Thorsten Ottosen <thorsten.ottosen@dezide.com> writes:
David Abrahams wrote:
I note that the range library still supports the following:
* treating null-terminated strings as Ranges where the complexity of end(s) is O(N)
* treating pairs of non-random-access iterators as Ranges where the complexity of size(p) is O(N)
In my view both of these would ideally be eliminated. The argument for the latter is slightly weaker because of prcedent in the std, although the LWG is considering removing it.
They are both eliminated in the new version.

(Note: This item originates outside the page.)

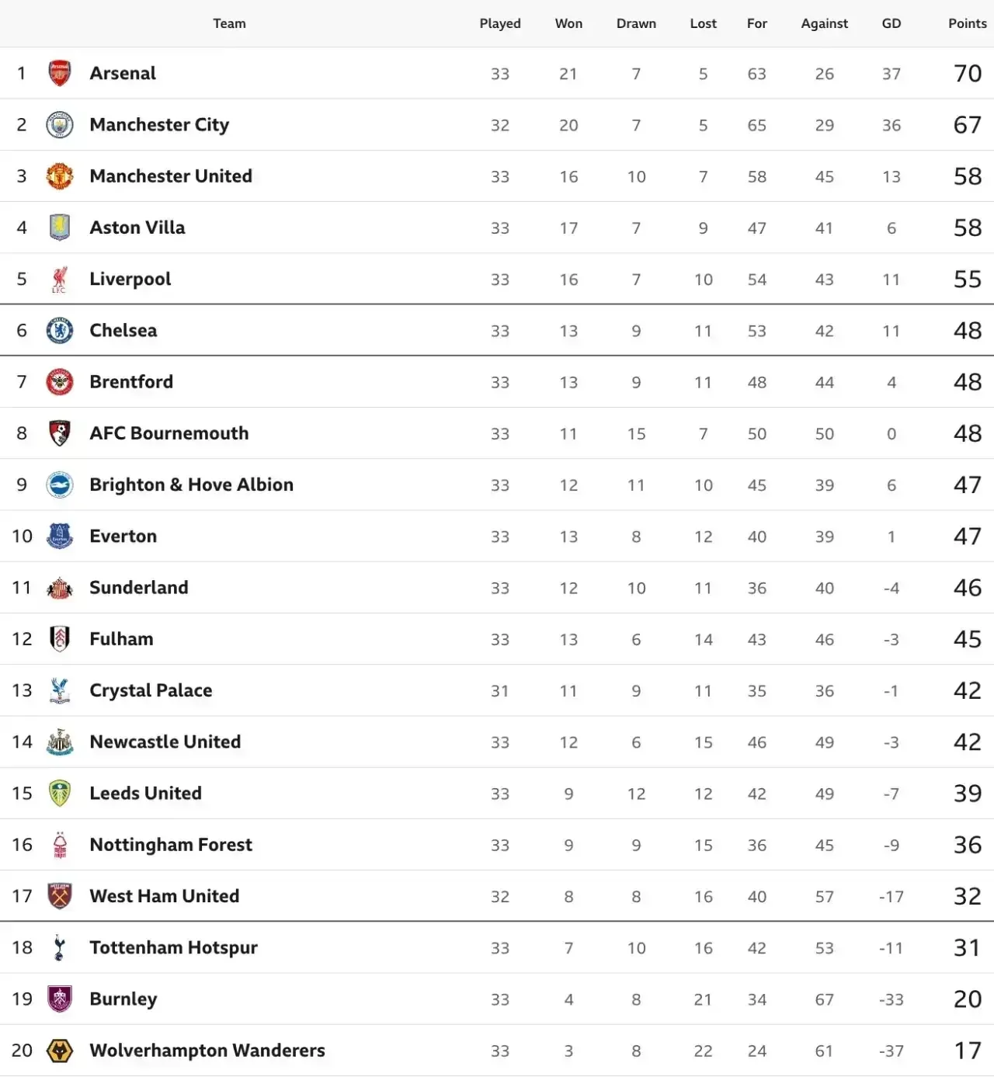Click Arsenal's 70 points value

[x=968, y=74]
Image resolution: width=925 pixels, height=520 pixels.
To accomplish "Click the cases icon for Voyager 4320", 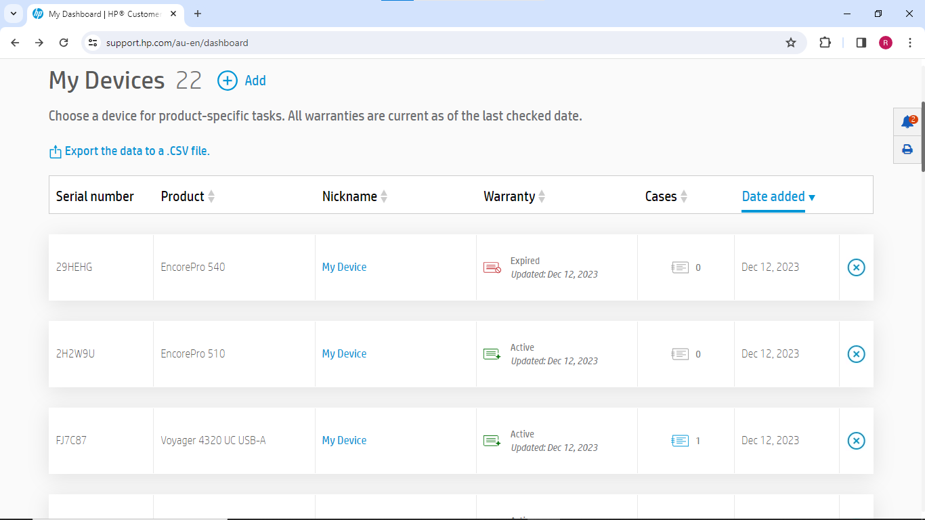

Possible alternatives distinguish the ranges that actually give the expected complexity:
a. Provide separate concepts for O1EndRange and O1SizeRange
b. Provide traits to detect has_o1_end and has_o1_size
Probably you'd want to do both.
These are a separate issue, I think, I'll give it some thought. We can't portable detect O(1) size for list, because it varies with implementations, rigth?
Right. You return false by default and true on implementations where you know that to be the answer.
By the way, you can get back O(1) for end(s) where s is a null-terminated string if you allow the end iterator to have a different type from the begin iterator... but those ranges don't play well with the standard algorithms.
By implementing iterator compaison as *valid_it == 0 ?
Yes.
The new version will feature special functions for generating ranges for the string library. We could probably wrap char* iterators in boost::string_iterator<char>. Are you sure we need the end iterator to be a different type?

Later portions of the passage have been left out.